Dans son attaque contre la dissidence politique et la liberté de la presse, le gouvernement américain jouit du soutien de vastes sections des médias eux-mêmes. Dans son message publié ce week-end sur twitter, le correspondant du magazine Time, Michael Grunwald, un partisan d’Obama et du Parti démocrate, avait écrit «j’ai hâte d’écrire un papier défendant l’attaque de drone qui éliminera Julian Assange». En cela, le journaliste ne faisait qu’exprimer de manière particulièrement ouverte le sentiment qui prévaut dans les médias traditionnels en général.

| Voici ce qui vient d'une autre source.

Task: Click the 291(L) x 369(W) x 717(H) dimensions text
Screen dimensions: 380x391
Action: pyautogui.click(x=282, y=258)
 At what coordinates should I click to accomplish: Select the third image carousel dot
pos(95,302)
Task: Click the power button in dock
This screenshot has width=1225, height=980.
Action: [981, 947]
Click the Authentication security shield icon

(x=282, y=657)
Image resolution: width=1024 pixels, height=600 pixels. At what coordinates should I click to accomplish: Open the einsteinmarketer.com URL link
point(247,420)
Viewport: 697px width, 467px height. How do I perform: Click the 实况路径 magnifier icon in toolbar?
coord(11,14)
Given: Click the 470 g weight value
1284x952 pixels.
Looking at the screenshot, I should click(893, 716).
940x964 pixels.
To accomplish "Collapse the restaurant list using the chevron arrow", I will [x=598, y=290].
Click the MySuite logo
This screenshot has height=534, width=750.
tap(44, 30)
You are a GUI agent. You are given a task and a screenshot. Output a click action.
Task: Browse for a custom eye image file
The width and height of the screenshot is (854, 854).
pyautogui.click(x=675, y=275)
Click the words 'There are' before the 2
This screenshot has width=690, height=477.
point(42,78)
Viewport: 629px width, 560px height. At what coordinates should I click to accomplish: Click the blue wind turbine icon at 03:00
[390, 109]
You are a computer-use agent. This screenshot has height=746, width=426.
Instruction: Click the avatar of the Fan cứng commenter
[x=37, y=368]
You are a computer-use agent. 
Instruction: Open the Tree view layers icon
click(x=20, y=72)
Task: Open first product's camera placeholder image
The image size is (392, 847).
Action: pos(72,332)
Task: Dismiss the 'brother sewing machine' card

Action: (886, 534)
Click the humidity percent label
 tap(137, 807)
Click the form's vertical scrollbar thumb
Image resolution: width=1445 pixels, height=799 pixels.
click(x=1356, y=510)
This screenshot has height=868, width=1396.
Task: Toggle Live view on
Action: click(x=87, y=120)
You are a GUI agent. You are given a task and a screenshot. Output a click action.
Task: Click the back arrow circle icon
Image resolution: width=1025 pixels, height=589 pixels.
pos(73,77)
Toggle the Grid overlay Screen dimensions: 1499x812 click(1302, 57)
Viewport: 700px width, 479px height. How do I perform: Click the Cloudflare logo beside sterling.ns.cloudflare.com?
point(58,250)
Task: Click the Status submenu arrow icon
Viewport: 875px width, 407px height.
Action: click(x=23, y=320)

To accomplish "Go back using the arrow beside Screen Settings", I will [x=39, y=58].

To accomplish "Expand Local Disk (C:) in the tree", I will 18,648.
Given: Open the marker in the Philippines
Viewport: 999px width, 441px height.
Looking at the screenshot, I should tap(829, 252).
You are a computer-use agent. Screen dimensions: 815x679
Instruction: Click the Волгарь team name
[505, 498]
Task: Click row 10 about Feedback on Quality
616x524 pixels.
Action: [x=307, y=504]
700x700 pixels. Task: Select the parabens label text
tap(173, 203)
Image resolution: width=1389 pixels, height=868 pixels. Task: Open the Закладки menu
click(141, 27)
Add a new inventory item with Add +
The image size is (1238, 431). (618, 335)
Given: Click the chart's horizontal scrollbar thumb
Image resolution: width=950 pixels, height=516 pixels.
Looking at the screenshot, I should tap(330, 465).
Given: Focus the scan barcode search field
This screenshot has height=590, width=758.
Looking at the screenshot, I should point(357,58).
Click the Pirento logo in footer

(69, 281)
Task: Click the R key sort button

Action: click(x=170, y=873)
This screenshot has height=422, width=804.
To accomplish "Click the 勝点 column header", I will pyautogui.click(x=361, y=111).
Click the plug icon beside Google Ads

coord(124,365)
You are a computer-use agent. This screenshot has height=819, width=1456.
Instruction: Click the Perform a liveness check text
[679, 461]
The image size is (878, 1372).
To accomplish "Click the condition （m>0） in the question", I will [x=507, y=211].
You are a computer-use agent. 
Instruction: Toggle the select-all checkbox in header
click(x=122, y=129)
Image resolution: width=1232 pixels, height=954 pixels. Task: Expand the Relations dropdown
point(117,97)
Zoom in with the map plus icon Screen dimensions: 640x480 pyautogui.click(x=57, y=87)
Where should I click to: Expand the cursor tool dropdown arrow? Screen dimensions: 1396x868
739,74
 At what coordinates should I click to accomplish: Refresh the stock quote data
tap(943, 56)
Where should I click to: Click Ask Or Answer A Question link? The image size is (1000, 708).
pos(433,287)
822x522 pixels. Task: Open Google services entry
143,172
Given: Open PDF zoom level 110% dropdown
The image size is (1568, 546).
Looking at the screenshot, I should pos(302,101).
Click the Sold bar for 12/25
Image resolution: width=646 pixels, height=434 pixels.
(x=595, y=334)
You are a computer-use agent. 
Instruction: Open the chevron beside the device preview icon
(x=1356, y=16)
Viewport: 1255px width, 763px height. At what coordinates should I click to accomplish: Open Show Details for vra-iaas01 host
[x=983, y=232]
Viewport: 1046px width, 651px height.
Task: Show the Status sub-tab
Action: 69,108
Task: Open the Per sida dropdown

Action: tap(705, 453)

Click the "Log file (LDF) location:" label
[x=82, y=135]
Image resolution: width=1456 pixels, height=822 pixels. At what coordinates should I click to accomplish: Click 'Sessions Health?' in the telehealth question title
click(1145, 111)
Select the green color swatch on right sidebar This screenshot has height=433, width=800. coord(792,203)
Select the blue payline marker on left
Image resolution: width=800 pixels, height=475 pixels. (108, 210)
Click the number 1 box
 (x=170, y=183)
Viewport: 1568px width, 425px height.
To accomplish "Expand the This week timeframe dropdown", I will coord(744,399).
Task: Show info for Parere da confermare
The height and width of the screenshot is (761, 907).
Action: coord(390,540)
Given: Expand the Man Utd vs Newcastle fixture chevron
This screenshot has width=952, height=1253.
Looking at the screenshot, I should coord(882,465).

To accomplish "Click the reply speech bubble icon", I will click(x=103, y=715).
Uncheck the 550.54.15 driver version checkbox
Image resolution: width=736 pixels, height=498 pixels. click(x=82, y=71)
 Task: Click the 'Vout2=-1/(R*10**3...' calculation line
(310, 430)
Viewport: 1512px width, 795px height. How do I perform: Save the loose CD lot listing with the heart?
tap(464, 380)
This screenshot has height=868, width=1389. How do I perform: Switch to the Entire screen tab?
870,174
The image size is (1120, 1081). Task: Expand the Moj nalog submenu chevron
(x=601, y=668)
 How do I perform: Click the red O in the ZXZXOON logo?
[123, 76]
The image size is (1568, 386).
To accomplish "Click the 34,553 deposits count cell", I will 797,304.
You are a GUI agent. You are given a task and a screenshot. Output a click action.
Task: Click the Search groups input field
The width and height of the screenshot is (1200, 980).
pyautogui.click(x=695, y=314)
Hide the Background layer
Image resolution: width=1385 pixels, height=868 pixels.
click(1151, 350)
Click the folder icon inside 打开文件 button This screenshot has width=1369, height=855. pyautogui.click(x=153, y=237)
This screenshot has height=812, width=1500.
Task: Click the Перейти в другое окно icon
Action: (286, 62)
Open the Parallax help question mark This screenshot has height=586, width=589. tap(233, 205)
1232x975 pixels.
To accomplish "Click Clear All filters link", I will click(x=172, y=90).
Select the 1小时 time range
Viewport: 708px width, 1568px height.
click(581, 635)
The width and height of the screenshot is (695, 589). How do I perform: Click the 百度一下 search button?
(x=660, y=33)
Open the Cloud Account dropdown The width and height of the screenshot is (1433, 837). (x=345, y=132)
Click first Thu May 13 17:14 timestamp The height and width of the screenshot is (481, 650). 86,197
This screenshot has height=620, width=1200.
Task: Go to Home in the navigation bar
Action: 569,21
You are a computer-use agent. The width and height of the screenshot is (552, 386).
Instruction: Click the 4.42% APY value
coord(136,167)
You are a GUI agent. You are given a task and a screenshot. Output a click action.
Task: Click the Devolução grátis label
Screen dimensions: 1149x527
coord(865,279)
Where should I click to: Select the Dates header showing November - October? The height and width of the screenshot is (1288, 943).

Les médias à la botte du patronat – comme l’ancien rédacteur en chef du New York Times, Bill Keller, David Gregory de NBC News et Wolf Blitzer de CNN – détestent Snowden, Greenwald, Manning et Assange parce qu’ils ont, pour révéler la vérité à la population des États-Unis et du monde entier, défié la presse dominante qui agit en tant que bras droit de l’État. Les médias américains ont participé au camouflage des crimes commis par le gouvernement et à la victimisation de ceux qui les ont divulgués.
Des figures comme Grunwald feraient bien de se rappeler la poursuite en justice des propagandistes nazis après la Seconde Guerre mondiale. «Dans un complot qui repose sur une fraude comme moyen de preuve», la poursuite dirigée par les États-Unis au tribunal de Nuremberg a souligné que «les colporteurs du groupe conspirateur sont tout aussi coupables et jouent un rôle aussi essentiel que les maîtres planificateurs, même s’ils n’ont peut-être pas contribué de façon substantielle à la formulation de la stratégie de base en se concentrant plutôt à rendre possible l’exécution de cette stratégie.»
La détention de Miranda et les déclarations de Grunwald expriment à la fois la décrépitude de la démocratie et la crainte qui existe au sein de la classe dirigeante. Les divulgations de Snowden nuisent à la crédibilité de la classe dirigeante et à la justification idéologique centrale dont elle s’est servie durant plus d’une décennie: «la guerre contre le terrorisme». Ces divulgations coïncident avec une opposition internationale croissante contre la politique de militarisme et de contre-révolution sociale. Se trouvant dans l’incapacité de convaincre, l’élite patronale et financière réagi par la terreur et l’intimidation.
La défense des droits démocratiques ne peut être confiée à aucune section de l’establishment dirigeant. Elle doit être associée à la mobilisation des travailleurs et des jeunes aux États-Unis et partout dans le monde dans une lutte politique contre le capitalisme, source de la guerre, de l’inégalité sociale et de la dictature.